### Your objective
When the line containing "Task: Click the Assign text link" appears in the entries below, begin printing there and stop after the line containing "The image size is (750, 755)."; print each of those lines exactly and no other line.

### Material for this task
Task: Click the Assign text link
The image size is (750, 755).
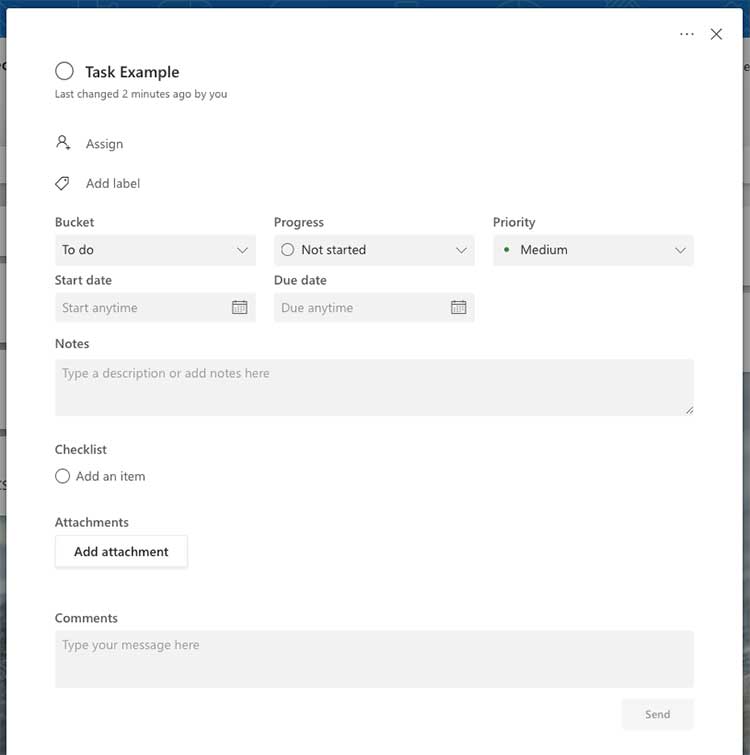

---

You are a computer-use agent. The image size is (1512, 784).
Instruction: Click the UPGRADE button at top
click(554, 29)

---

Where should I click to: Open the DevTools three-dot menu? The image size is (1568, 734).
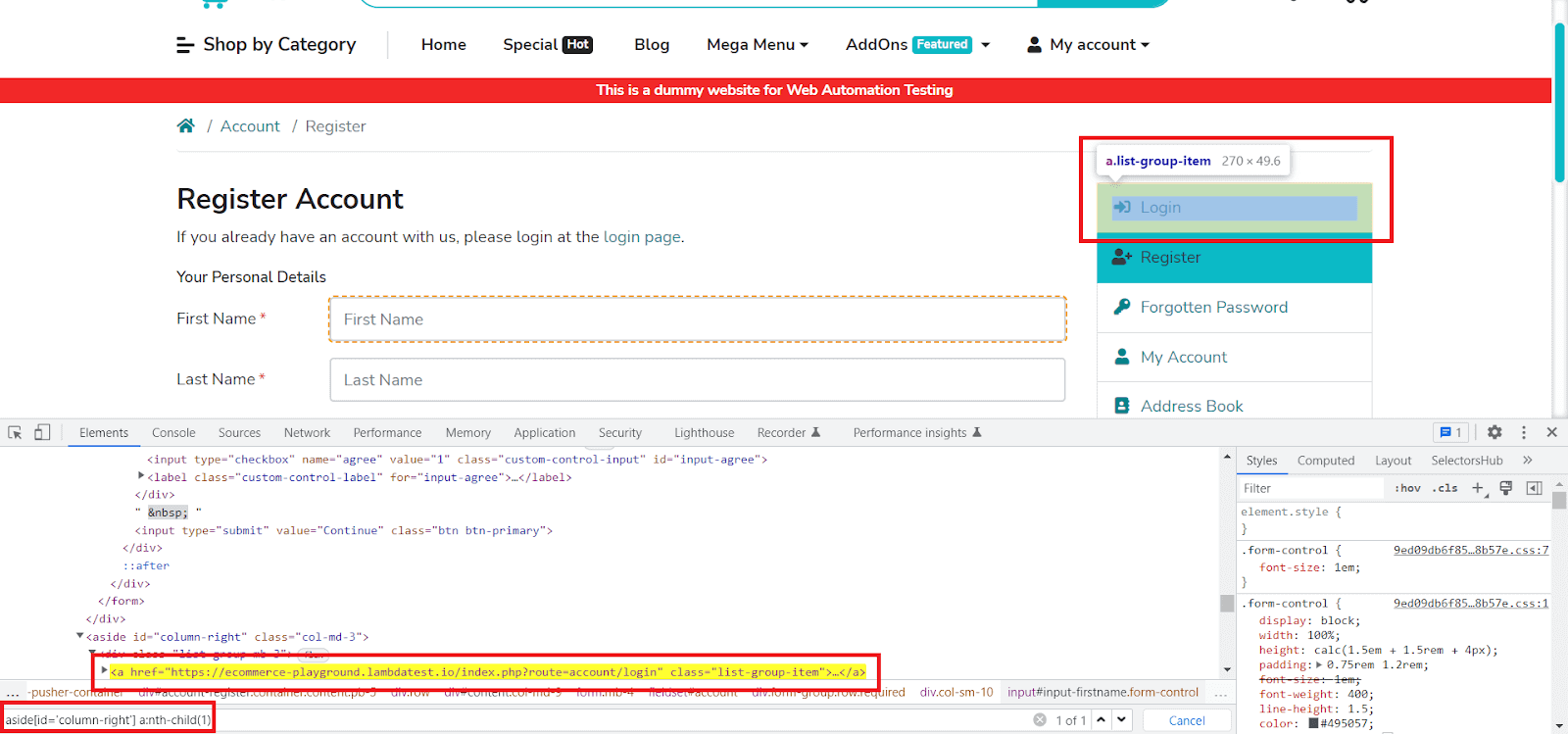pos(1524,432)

### Expected output
Task: Click the Assign text link
The image size is (750, 755).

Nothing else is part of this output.